■ **SUPPLIED DATA**:
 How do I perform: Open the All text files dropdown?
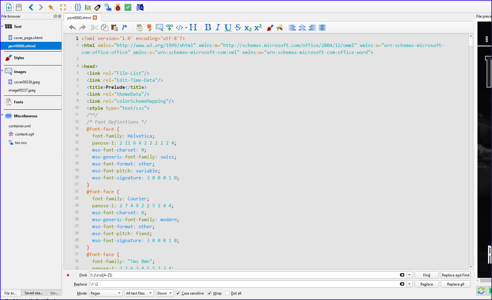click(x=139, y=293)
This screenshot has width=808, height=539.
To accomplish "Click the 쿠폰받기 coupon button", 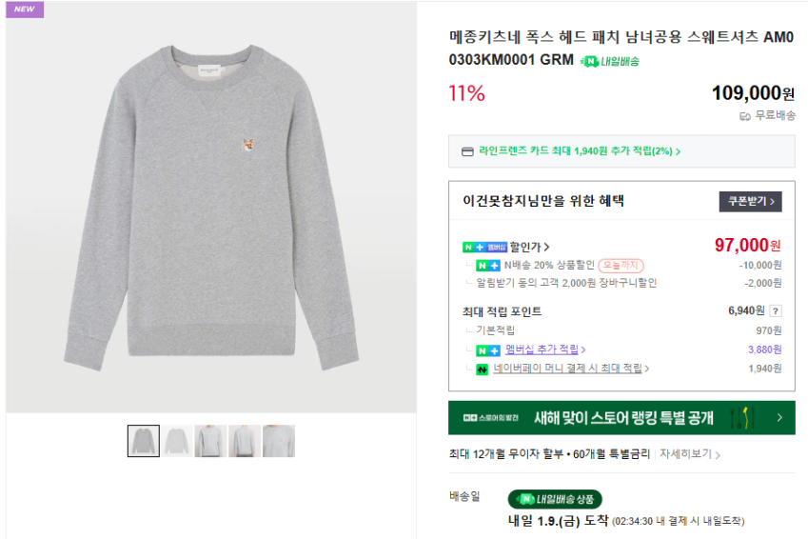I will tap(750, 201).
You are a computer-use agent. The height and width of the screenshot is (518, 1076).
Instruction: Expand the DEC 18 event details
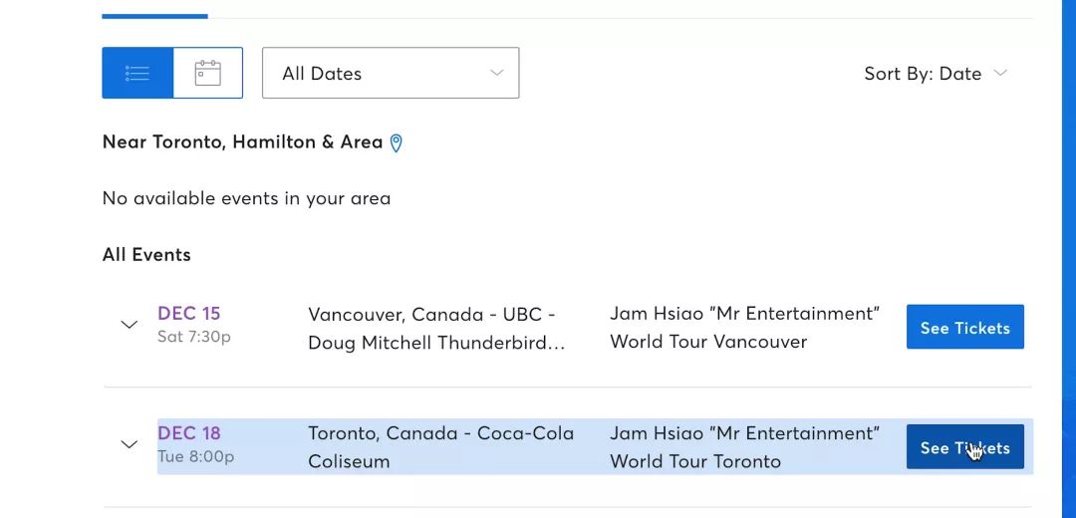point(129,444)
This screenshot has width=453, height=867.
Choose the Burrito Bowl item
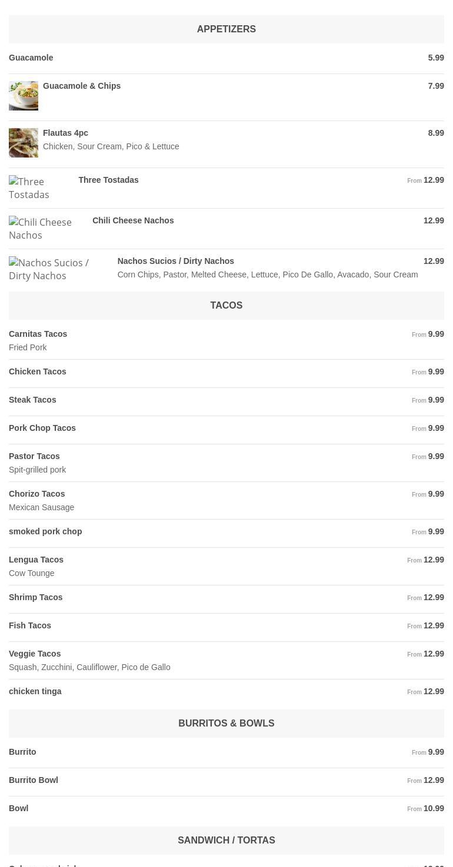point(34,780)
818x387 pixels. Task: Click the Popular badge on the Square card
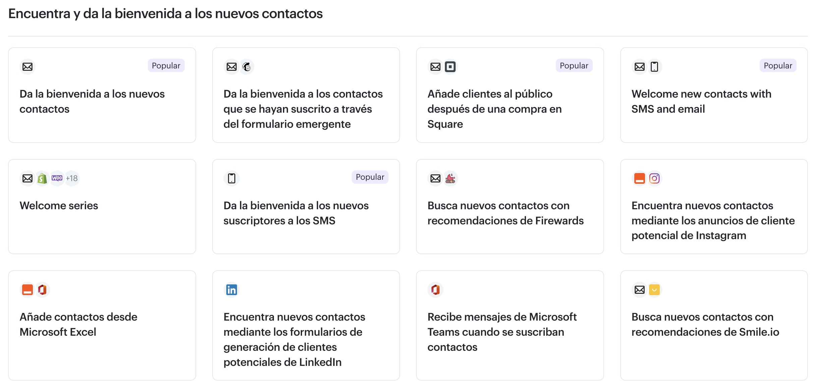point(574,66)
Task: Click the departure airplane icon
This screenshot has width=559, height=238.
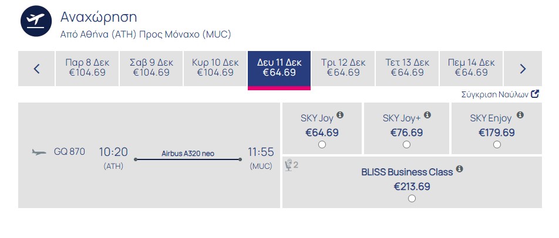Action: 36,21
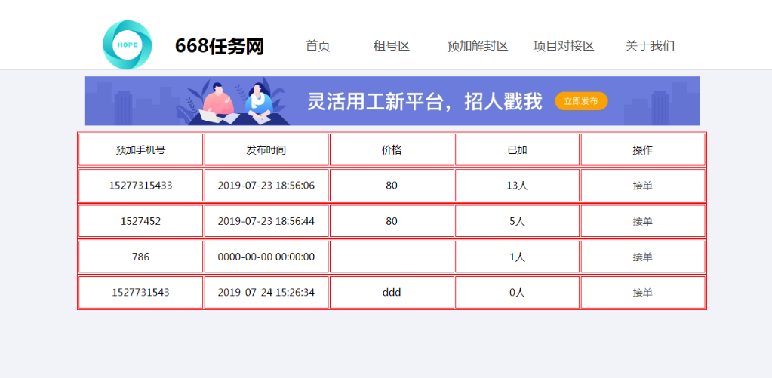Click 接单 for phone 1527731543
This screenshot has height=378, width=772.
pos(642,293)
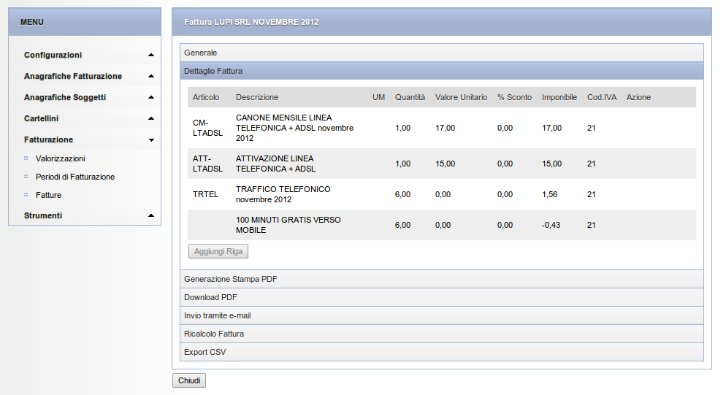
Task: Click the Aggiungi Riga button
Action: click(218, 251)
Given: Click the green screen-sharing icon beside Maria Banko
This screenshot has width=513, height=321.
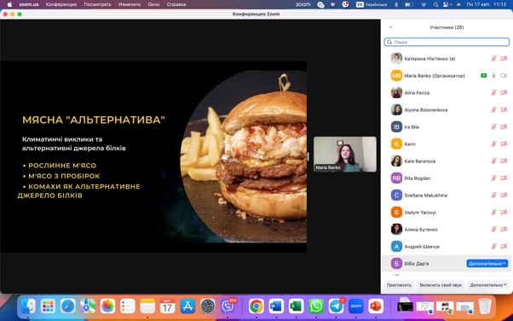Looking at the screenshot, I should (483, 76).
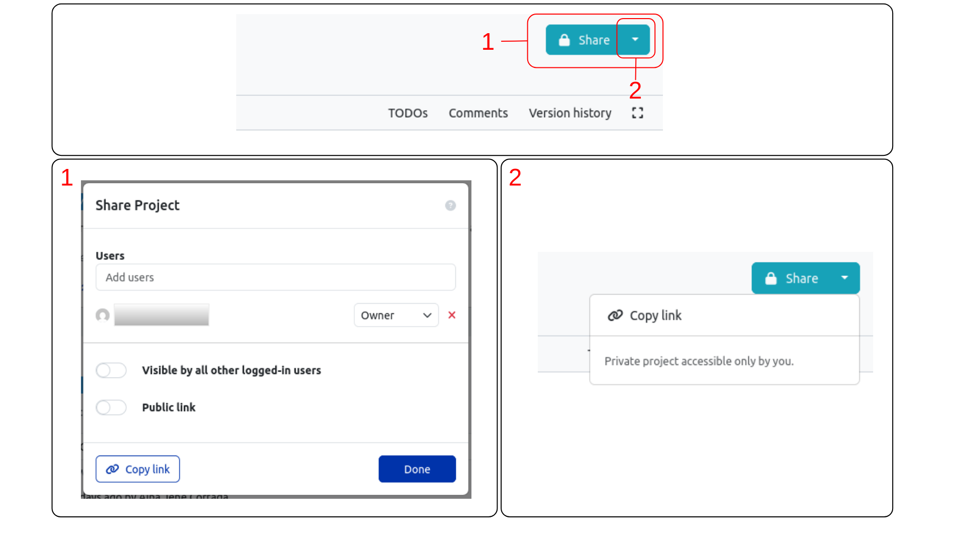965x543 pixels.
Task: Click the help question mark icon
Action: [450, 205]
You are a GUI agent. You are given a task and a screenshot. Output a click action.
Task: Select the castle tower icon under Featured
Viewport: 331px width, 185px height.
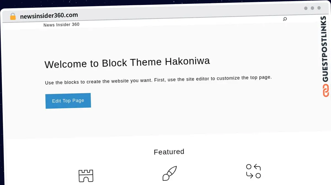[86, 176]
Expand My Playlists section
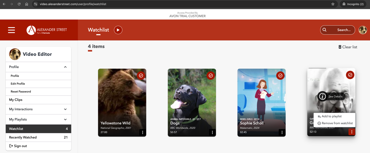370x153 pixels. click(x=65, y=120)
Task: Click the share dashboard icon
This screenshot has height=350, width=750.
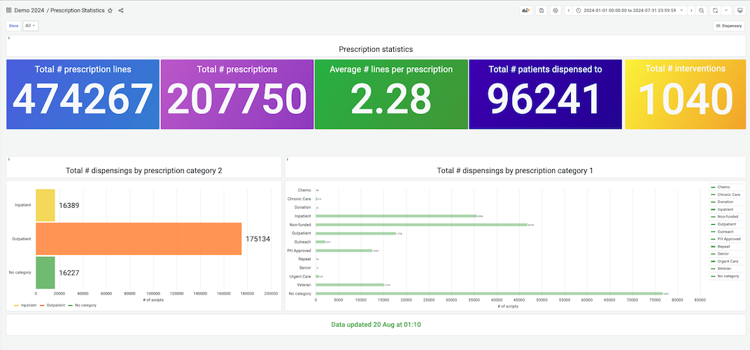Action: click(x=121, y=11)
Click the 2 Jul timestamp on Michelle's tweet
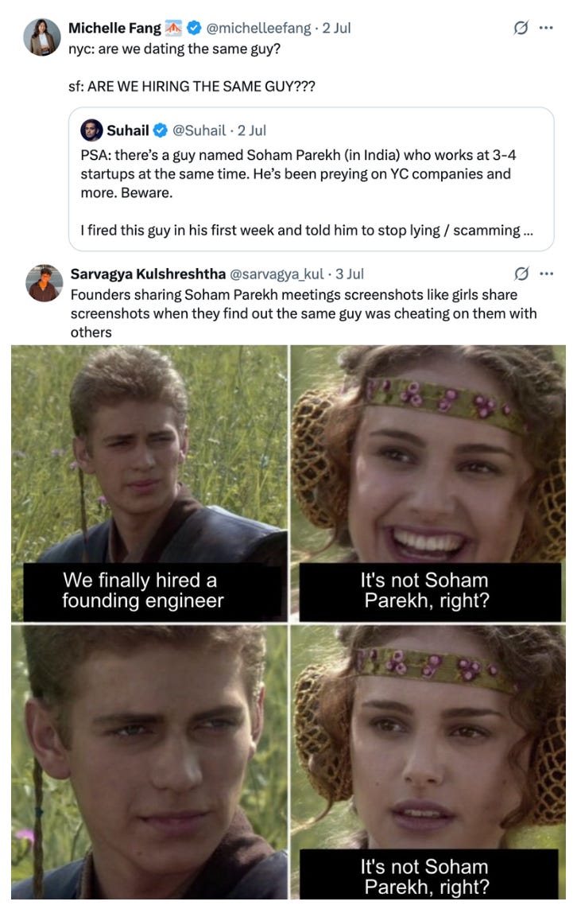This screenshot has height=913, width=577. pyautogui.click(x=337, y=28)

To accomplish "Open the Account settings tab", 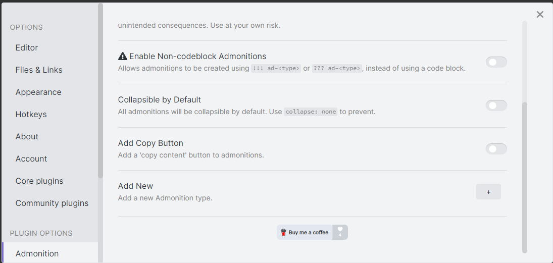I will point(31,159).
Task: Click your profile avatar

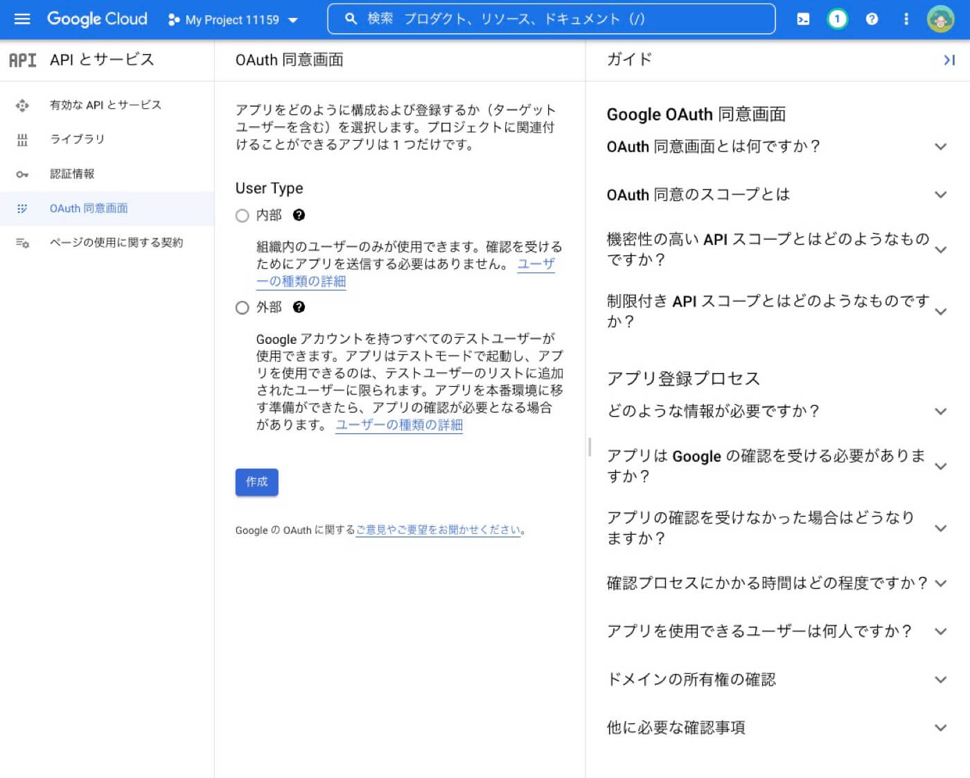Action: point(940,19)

■ **WHAT IS BEING ASKED**: For each line above that has the word "agent", add one to a tally, and report the final tally alone.

■ **WRITTEN REPLY**: 2